- [Exercise instructions]:
Please format the records below as a numbered list, starting at the line that contains "How do I perform: Click the Return" and stopping after the line that contains "The image size is (724, 453). [x=381, y=367]". Omit any blank lines.

- [Supplied data]:

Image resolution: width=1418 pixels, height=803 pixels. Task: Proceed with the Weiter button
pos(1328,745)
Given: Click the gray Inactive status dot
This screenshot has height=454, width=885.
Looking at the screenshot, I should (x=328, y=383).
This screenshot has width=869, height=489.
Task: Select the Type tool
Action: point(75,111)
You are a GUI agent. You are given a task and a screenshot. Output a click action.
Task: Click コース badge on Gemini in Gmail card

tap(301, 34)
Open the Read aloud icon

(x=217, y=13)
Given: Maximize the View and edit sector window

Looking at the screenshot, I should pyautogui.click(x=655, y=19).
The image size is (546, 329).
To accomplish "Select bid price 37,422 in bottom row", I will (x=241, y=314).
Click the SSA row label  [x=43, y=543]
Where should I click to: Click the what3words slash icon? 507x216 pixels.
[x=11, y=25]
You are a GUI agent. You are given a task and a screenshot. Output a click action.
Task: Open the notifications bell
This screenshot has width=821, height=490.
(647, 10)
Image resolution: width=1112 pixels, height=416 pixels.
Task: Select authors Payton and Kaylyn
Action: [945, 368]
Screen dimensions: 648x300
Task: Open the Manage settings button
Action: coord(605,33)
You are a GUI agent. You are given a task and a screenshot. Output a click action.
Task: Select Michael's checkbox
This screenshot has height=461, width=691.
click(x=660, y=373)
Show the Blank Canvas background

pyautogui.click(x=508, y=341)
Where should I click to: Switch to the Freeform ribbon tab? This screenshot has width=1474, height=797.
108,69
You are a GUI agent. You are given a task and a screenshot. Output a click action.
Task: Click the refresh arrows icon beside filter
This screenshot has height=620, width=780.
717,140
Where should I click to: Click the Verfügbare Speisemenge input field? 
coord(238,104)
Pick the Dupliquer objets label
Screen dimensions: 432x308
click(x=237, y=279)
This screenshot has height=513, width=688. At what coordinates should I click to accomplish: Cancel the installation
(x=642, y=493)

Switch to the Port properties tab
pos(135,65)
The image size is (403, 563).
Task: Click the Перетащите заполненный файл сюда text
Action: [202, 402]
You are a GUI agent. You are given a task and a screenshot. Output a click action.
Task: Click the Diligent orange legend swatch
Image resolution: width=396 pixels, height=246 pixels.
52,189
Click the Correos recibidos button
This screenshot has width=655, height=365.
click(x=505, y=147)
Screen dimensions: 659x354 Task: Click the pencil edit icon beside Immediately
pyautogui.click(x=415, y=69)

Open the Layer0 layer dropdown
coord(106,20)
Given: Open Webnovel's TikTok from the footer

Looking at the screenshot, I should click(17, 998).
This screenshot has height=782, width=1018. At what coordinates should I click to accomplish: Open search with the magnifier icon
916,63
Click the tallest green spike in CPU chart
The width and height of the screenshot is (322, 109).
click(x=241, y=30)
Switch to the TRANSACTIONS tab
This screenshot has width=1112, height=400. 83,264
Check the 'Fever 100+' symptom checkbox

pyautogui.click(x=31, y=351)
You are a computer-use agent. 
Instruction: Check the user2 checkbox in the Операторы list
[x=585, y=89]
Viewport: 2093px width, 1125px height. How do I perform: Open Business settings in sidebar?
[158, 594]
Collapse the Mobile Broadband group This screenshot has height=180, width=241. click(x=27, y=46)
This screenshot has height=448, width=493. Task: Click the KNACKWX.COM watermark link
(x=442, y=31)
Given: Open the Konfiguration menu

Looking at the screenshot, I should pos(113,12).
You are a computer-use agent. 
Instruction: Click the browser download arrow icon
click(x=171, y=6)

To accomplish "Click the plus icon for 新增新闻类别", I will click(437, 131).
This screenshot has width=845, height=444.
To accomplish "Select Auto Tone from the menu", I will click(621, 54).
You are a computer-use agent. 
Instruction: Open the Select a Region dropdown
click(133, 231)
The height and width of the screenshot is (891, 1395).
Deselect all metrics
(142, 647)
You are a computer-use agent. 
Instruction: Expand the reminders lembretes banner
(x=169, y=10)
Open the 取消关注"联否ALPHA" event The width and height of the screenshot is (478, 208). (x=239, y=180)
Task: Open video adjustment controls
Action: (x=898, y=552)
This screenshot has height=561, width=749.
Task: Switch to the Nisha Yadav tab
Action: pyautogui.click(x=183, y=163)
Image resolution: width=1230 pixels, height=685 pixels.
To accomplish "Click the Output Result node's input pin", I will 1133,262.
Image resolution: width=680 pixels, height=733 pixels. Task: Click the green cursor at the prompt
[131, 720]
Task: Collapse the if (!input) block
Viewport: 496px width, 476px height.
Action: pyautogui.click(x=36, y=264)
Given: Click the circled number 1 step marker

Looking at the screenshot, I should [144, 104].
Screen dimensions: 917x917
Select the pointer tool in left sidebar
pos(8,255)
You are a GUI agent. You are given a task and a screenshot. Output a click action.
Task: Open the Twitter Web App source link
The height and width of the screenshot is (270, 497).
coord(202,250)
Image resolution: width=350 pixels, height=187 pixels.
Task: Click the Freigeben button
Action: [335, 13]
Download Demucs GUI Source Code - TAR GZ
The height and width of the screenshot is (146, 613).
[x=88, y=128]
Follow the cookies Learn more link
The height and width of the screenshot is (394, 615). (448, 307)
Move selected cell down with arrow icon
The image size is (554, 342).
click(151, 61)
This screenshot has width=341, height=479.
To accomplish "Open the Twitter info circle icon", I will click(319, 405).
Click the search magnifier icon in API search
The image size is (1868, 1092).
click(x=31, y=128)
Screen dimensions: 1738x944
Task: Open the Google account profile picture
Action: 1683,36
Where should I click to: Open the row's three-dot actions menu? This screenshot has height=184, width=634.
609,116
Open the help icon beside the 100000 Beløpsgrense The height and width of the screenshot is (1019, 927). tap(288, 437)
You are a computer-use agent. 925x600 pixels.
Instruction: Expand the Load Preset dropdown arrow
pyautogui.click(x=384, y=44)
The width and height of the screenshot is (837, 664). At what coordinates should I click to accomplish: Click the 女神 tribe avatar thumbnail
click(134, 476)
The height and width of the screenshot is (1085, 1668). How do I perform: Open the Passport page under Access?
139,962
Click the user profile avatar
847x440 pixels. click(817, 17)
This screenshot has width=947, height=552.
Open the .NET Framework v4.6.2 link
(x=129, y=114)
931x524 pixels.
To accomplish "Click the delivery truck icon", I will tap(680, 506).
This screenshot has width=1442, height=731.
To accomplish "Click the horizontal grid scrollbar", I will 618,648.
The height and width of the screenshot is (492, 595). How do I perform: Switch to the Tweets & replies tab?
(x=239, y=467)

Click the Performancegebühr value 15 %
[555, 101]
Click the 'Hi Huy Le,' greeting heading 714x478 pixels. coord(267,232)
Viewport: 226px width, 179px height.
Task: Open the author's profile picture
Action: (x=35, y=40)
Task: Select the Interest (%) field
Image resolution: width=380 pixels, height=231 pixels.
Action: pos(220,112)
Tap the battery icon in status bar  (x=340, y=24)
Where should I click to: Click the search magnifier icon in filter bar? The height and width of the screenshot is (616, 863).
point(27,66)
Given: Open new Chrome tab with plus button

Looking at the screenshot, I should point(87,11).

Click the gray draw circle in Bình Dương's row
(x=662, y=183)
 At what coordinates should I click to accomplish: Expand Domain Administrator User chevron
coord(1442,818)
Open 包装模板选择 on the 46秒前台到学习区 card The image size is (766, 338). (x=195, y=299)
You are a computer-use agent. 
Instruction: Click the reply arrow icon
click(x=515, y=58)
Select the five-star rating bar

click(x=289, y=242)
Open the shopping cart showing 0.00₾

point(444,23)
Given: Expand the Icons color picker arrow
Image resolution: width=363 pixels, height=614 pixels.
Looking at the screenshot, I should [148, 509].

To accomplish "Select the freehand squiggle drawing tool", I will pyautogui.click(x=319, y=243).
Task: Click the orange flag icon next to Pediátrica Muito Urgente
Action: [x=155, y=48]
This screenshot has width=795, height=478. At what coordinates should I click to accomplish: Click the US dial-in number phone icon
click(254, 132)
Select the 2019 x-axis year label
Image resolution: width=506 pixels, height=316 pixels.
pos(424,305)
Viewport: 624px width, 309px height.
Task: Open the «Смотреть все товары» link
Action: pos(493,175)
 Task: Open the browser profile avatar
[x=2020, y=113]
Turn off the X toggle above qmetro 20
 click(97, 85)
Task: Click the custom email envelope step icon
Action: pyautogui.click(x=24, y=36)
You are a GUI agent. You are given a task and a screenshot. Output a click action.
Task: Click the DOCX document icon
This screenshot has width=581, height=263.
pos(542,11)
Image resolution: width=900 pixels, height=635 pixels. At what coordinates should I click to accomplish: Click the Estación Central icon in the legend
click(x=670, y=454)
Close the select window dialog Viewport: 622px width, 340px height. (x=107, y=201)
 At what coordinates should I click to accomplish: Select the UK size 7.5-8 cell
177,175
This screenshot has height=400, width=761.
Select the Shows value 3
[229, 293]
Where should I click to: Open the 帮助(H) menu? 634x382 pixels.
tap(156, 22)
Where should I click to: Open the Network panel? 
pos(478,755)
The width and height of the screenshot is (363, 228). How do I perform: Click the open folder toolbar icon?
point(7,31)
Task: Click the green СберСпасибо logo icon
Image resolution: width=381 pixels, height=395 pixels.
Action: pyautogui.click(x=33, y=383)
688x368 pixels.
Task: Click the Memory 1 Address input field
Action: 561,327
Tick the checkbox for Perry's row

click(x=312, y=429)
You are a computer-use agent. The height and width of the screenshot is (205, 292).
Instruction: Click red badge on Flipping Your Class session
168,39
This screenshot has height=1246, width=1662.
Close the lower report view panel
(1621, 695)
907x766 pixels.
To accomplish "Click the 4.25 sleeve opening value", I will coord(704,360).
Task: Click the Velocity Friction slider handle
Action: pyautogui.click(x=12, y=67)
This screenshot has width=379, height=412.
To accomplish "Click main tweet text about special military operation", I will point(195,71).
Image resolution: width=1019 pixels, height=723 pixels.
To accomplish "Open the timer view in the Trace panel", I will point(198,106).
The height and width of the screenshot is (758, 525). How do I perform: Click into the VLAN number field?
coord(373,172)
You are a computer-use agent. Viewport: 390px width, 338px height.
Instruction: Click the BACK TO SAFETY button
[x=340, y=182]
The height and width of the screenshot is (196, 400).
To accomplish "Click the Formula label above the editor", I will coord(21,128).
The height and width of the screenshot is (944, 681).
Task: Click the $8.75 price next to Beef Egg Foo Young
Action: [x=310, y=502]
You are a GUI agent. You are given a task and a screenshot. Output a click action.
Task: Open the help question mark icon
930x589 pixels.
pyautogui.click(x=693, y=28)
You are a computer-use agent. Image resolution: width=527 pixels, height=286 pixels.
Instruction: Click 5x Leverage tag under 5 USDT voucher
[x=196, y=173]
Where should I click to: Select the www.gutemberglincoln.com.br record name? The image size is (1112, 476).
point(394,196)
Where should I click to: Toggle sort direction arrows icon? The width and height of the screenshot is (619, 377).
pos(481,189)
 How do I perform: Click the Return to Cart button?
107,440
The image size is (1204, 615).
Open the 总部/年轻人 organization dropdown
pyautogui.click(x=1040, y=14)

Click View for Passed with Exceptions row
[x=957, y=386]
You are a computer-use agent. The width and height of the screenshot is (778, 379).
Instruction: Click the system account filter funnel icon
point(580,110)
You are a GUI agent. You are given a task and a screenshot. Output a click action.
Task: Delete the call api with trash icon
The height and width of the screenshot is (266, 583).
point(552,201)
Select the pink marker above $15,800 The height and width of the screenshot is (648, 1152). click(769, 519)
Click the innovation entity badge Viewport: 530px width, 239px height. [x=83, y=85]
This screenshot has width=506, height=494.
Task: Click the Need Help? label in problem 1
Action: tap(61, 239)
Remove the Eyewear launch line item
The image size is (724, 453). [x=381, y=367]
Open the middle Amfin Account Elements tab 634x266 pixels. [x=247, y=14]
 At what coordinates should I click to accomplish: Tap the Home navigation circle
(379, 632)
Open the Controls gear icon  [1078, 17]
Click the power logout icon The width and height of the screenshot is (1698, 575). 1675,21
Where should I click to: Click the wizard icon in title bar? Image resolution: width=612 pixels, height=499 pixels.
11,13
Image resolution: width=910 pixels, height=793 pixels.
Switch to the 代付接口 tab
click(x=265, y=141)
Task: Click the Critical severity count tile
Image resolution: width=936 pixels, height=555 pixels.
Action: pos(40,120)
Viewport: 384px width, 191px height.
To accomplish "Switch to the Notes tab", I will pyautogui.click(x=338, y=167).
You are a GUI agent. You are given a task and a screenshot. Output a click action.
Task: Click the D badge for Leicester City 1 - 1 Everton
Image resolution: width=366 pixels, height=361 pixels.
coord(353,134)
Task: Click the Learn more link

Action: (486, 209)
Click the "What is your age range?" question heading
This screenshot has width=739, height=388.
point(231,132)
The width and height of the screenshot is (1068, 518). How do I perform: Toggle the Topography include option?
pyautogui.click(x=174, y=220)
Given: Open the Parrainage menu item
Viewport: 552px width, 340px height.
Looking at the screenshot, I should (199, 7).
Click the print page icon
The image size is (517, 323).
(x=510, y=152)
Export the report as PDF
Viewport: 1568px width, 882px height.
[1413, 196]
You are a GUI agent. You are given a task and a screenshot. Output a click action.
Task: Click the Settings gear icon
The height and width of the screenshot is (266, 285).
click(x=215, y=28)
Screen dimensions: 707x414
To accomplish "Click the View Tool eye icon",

- [Result of this exercise]:
1.  How do I perform: Click the Return to Cart button?
2. 107,440
3. The image size is (1204, 615).
4. Open the 总部/年轻人 organization dropdown
5. pyautogui.click(x=1040, y=14)
6. Click View for Passed with Exceptions row
7. [x=957, y=386]
8. You are a computer-use agent. The width and height of the screenshot is (778, 379).
9. Instruction: Click the system account filter funnel icon
10. point(580,110)
11. You are a GUI agent. You are given a task and a screenshot. Output a click action.
12. Task: Delete the call api with trash icon
13. The height and width of the screenshot is (266, 583).
14. point(552,201)
15. Select the pink marker above $15,800 The height and width of the screenshot is (648, 1152). click(769, 519)
16. Click the innovation entity badge Viewport: 530px width, 239px height. [x=83, y=85]
17. This screenshot has width=506, height=494.
18. Task: Click the Need Help? label in problem 1
19. Action: tap(61, 239)
20. Remove the Eyewear launch line item
21. The image size is (724, 453). [x=381, y=367]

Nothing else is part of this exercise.